— begin —
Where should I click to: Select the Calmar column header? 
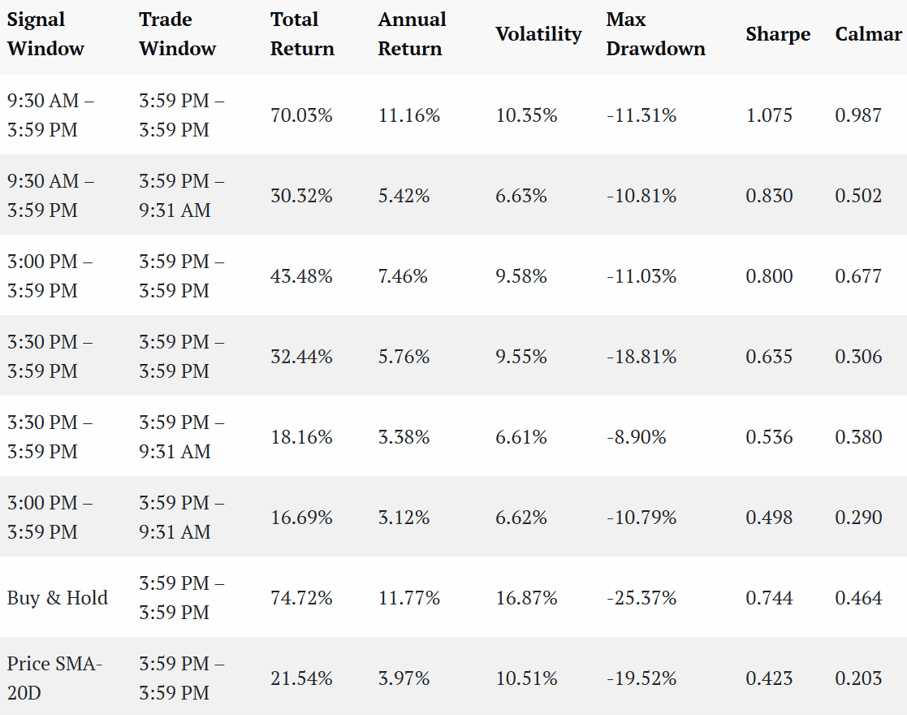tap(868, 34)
— end —
— begin —
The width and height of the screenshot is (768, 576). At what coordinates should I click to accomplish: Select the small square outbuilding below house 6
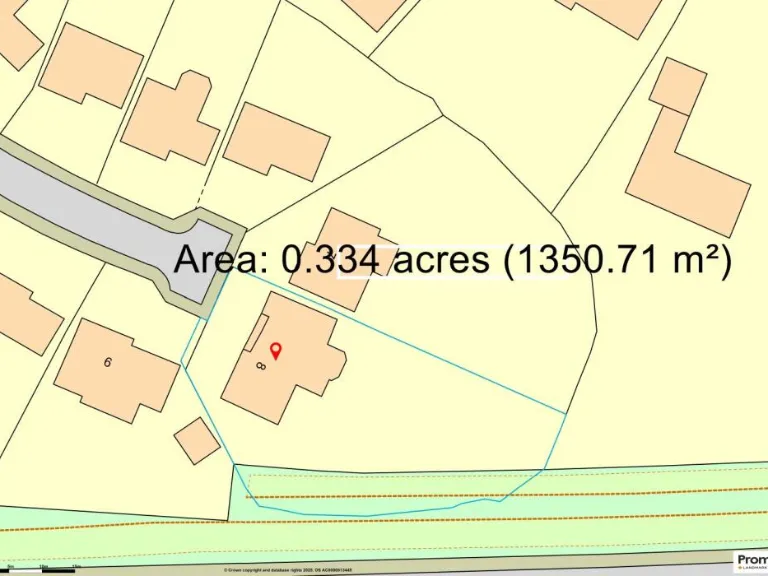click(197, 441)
— end —
— begin —
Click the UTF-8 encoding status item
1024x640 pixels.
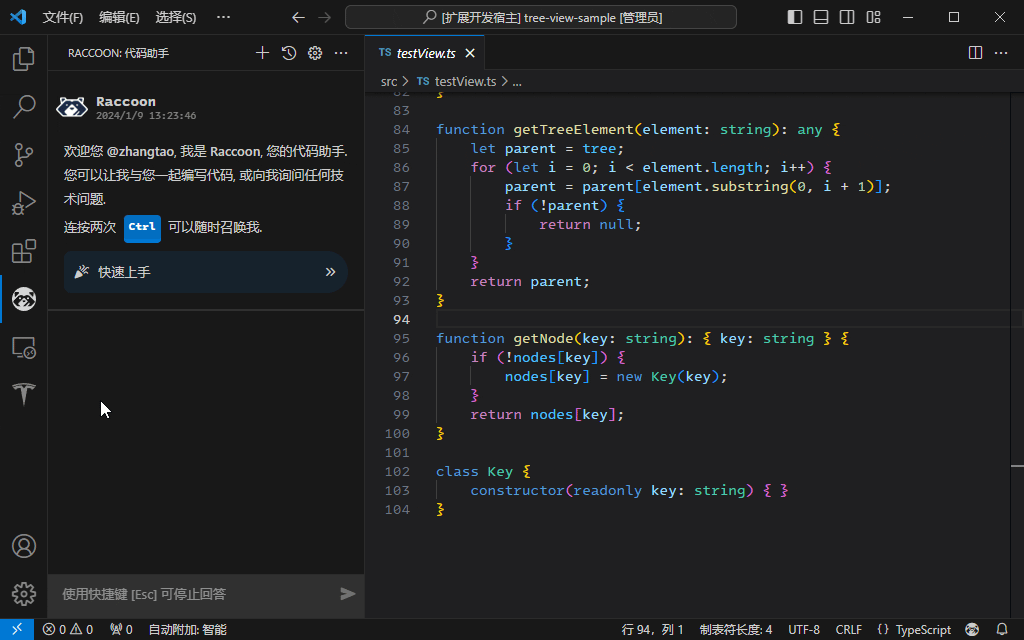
— end —
- [DIRECTIONS FOR THIS TASK]:
Echo the records from the line containing "Click the UTF-8 encoding status item" up to and including the line containing "1024x640 pixels.".

- [FINISHED EXERCISE]:
Click the UTF-8 encoding status item
1024x640 pixels.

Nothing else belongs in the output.